Tool/software: TI C/C++ Compiler
Hi everybody ,
I need to exploit the full 8 floating point operations per cycle.
For example, as far as I know the single-precision multiply in 4-way SIMD form "QMPYSP" can only be generated by the compiler if we use the intrinsic function "_qmpysp".
To start writing clean code, I'm trying to put 2 of these QMPYSP in a function (and get the 8 FLOP/cycle) and call this function from the inner loop of my code. I'd like to have the compiler generate a pair of SPLOOP/SPKERNEL as if the 2 QMPYSP were directly written in the inner loop, without any function call.
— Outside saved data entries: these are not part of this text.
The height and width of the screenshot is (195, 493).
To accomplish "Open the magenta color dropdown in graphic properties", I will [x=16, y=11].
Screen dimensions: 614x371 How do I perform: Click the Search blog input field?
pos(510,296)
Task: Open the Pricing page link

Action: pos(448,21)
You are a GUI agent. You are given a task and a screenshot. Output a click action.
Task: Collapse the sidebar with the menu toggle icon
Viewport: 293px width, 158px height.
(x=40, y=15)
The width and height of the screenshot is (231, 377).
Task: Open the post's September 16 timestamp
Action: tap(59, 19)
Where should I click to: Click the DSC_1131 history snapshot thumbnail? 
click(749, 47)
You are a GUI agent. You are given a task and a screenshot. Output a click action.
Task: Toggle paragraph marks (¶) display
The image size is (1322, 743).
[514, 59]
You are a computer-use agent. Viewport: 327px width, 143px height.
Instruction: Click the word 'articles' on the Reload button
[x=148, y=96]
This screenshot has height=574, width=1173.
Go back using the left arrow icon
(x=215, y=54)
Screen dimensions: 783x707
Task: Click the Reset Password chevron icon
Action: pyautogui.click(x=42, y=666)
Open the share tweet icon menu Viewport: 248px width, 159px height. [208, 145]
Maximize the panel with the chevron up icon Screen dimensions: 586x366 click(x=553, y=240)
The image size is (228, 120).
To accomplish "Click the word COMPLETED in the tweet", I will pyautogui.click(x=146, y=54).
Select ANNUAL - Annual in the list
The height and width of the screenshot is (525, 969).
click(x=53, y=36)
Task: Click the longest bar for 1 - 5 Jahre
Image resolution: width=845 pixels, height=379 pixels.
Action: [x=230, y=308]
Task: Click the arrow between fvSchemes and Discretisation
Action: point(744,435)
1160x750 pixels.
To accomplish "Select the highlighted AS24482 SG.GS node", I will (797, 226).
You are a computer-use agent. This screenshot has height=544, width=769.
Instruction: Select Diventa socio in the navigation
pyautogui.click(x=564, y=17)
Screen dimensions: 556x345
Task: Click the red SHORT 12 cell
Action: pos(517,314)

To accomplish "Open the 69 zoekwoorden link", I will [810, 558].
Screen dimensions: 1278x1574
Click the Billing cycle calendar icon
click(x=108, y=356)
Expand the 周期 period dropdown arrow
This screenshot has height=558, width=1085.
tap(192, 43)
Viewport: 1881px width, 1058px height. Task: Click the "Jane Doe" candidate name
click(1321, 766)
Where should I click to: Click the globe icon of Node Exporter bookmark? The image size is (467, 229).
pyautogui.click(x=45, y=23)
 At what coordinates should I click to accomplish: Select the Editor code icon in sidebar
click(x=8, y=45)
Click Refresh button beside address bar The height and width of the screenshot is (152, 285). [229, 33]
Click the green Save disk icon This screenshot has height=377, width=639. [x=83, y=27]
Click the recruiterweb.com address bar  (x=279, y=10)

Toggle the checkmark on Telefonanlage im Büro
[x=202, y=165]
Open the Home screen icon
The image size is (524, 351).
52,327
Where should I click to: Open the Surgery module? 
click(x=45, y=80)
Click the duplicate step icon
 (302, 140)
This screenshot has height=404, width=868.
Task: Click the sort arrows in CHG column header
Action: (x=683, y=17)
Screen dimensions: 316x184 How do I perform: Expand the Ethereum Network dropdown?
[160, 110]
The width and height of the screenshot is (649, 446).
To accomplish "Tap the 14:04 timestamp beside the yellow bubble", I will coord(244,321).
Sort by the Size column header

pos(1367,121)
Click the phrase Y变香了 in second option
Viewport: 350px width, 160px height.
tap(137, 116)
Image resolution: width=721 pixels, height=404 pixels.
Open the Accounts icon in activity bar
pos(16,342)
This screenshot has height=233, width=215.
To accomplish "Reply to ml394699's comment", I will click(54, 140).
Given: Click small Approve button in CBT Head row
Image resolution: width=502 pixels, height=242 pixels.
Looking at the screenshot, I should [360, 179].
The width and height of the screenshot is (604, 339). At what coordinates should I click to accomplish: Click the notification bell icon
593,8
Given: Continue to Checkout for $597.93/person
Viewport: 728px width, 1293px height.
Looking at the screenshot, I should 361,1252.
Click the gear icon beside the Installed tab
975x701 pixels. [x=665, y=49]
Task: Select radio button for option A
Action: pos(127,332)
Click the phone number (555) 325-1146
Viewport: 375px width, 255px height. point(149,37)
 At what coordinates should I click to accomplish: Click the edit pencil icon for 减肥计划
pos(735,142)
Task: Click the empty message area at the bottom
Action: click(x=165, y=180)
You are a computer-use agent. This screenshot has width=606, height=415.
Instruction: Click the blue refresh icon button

I've tried the following code, without success:
typedef struct {
__x128_t lo;
__x128_t hi;
} f32_x8_operand_t;
#pragma FUNC_IS_PURE (f32_mul_x8)
#pragma NO_HOOKS (f32_mul_x8)
#pragma FUNC_ALWAYS_INLINE (f32_mul_x8)
static f32_x8_operand_t f32_mul_x8(f32_x8_operand_t src0, f32_x8_operand_t src1)
{
f32_x8_operand_t dst;
dst.lo = _qmpysp(src0.lo, src1.lo);
dst.hi = _qmpysp(src0.hi, src1.hi);
return dst;
}
In summary, the function body is properly inlined, but never between the pair of SPLOOP/SPKERNEL, rather there is a normal branch operation. I imagine that the normal branch cannot take advantage of loop pipelining in hardware (only out-of-order pipelines can achieve that).
Do you have any recommendation?
thks
Carlo